Aah, fair point, it is pretty niche. Still, merely going off of their comparative contribution graphs [1] [2] and issue trackers [3] [4], it seems like Frege has a fair bit more throughput: for better or for worse, it seems like more _things_ are happening. Although I'll be the first to admit it's a misleading metric for determining the maturity of a project, it's still something. Imagine finding a bug in Frege: it seems like they merge even small patches from contributors, whereas ocamljava is essentially a one man show. Adopting ocamljava would probably mean forking and maintaining it too, whereas there's a possibility of just contributing to Frege.

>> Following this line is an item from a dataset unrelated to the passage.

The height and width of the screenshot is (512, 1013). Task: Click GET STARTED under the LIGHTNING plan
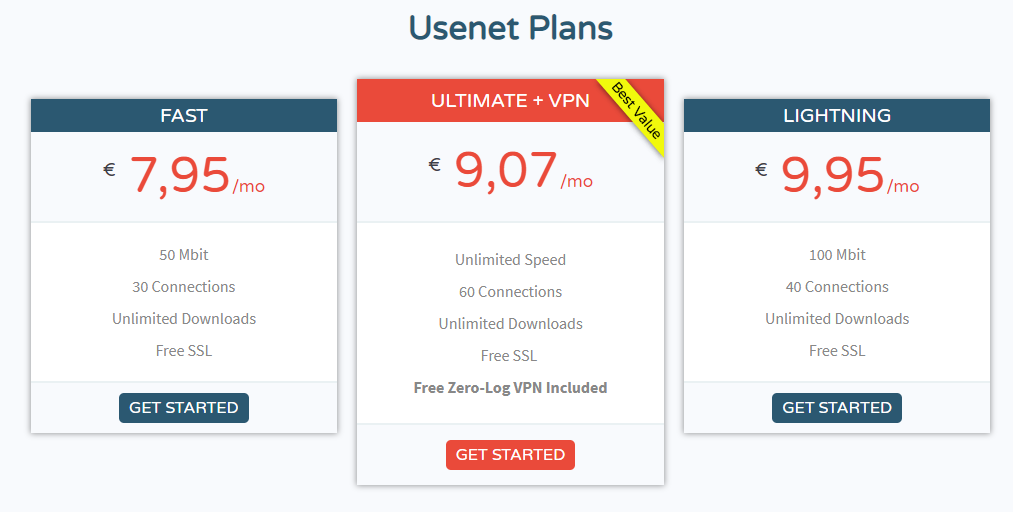837,408
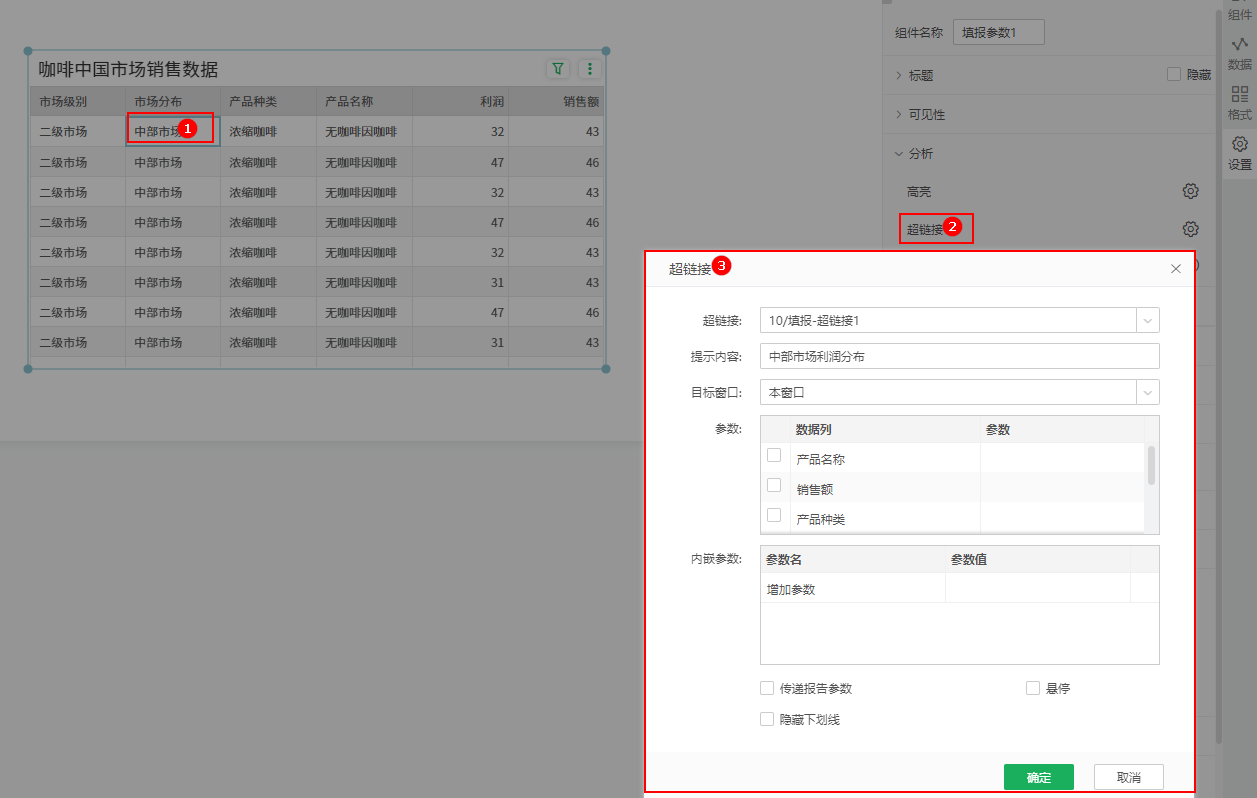Image resolution: width=1257 pixels, height=798 pixels.
Task: Expand the 标题 settings section
Action: pos(921,74)
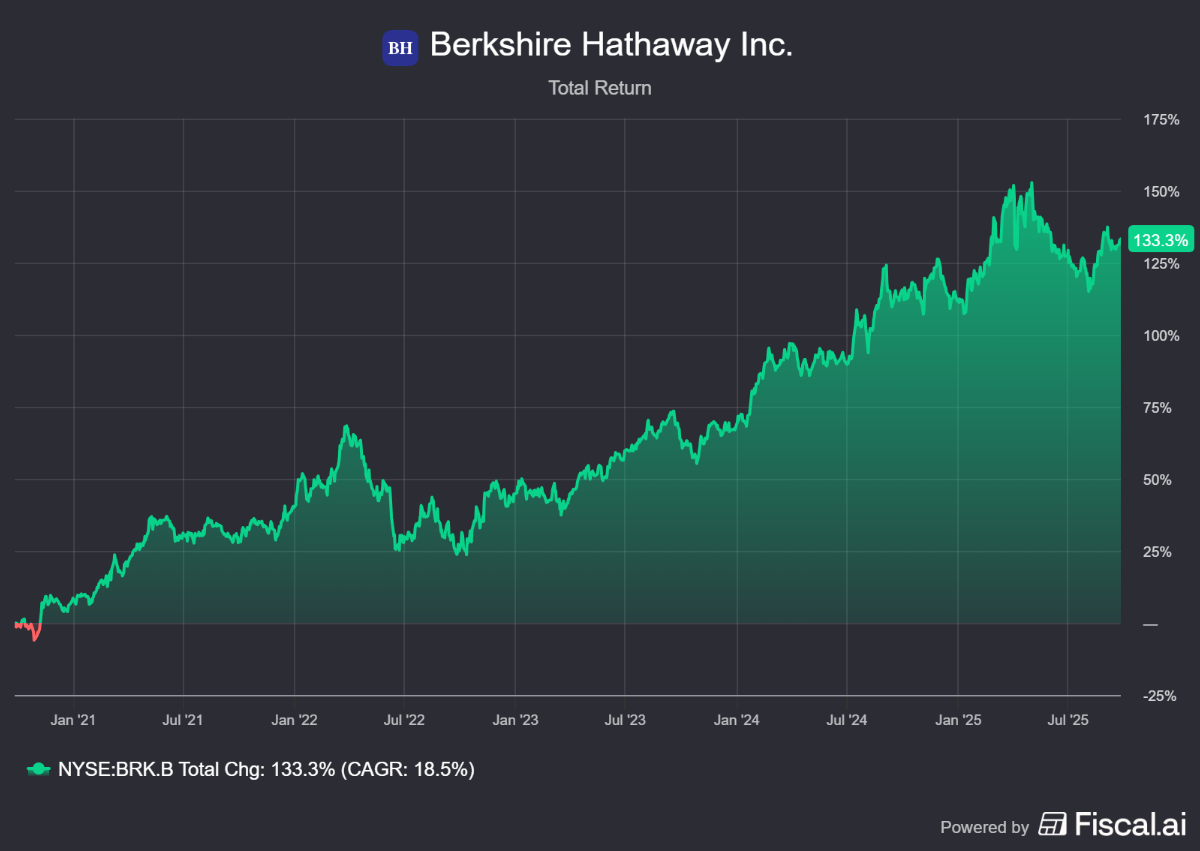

That's all just my opinion, of course, and I hardly have enough industry experience to back up its validity! 'Just sanity checking my reasoning :)
Yes, but I have ... reservations. Same as with OCaml, I took on a small project with Scala and enjoyed the language, but only after carving out a subset of it that was palatable. Although it fits the bill, I'd be worried that enforcing conventions would become a large burden.
Unlike Frege where I (might? Frege's the only language of the three that I haven't investigated thoroughly) can point learners to essentially any Haskell tutorial and have them vaguely do 'the right thing', there exists a subset of Scala developers who use the language like Java with type inference. With Frege I could, for example, merely enforce the minimal usage of IO or State, but doing so with Scala is more complicated (maybe force the usage of cats/scalaz and their equivalent monads? It's still very easy to not use them, however). If there were an equivalent to F# on the JVM I'd settle on it in a heartbeat, but the dearth of well supported, pure functional languages makes this a tough choice. All in all, I'll probably go with pure4j, but it would be nice to stop writing Java at some point in my career.
Don't underestimate Haskell style variability--there are well-known 'schools' of Haskell writing style ... look up the Glasgow style, the Utrecht style etc. Frege, being on the JVM, adds its own twists on top of the standard Haskell syntax, from having to interop with Java classes. Essentially, it treats most Java classes as being in the IO monad because of their mutability and unbounded effects.
Yes, people can write Scala in 'Java style' or 'Haskell style' (not exactly), but I've come to think of that as a strength. Your colleagues can always start out near their comfort zone of imperative Java, and you can start out at yours, and you can slowly refactor your way towards each other. You can give Scala design talks to familiarise the team with best practices. With Haskell/Frege, you don't have that luxury. Everyone jumps in at the deep end.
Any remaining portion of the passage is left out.